What too many people don't realize is that it's actually easier to interfere than to refrain. (So we end up with drug resistant bacteria, because it was easier to write the antibiotic than to explain viruses and risk your anger. Or it's easier to hook you up to chemotherapy, a ventilator or dialysis than to explain that I'm probably not going to be able to cure or even heal you. At least it looks - it feels - like I'm doing something!)

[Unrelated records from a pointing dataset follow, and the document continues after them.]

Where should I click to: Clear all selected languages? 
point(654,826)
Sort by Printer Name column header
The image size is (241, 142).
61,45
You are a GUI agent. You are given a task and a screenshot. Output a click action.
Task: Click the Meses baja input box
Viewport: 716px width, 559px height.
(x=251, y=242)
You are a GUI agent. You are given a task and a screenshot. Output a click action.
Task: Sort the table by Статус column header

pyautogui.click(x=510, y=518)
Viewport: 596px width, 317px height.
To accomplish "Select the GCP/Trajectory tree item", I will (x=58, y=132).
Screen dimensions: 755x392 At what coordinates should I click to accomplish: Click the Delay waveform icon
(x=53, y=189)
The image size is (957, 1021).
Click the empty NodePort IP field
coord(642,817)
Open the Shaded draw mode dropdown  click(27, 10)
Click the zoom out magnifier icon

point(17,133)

The interview and the essay point to the need for meaning in the practice of medicine beyond "objective" science and even healing that we can achieve as doctors - and society. I love the how and when, the molecules and causes. I believe in the germ theory and the disease model of Western medicine. I need and love my tests and measurements. But what drives me (and gets me in trouble) are the why's and what if's, what is right or ethical. It's probably what drives you, too or you wouldn't be reading this blog.

(I think Dr. Remen's Orthodox Jewish grandfather and I would have had a nice conversation during this season of Hanukkah and Christmas, when our two traditions celebrate light and dedication, revelation and reconciliation, watching and listening expectantly and generously.)

1 comment:

Daniel Goldberg said...

Nice post. A case for the medical humanities, if ever one were needed.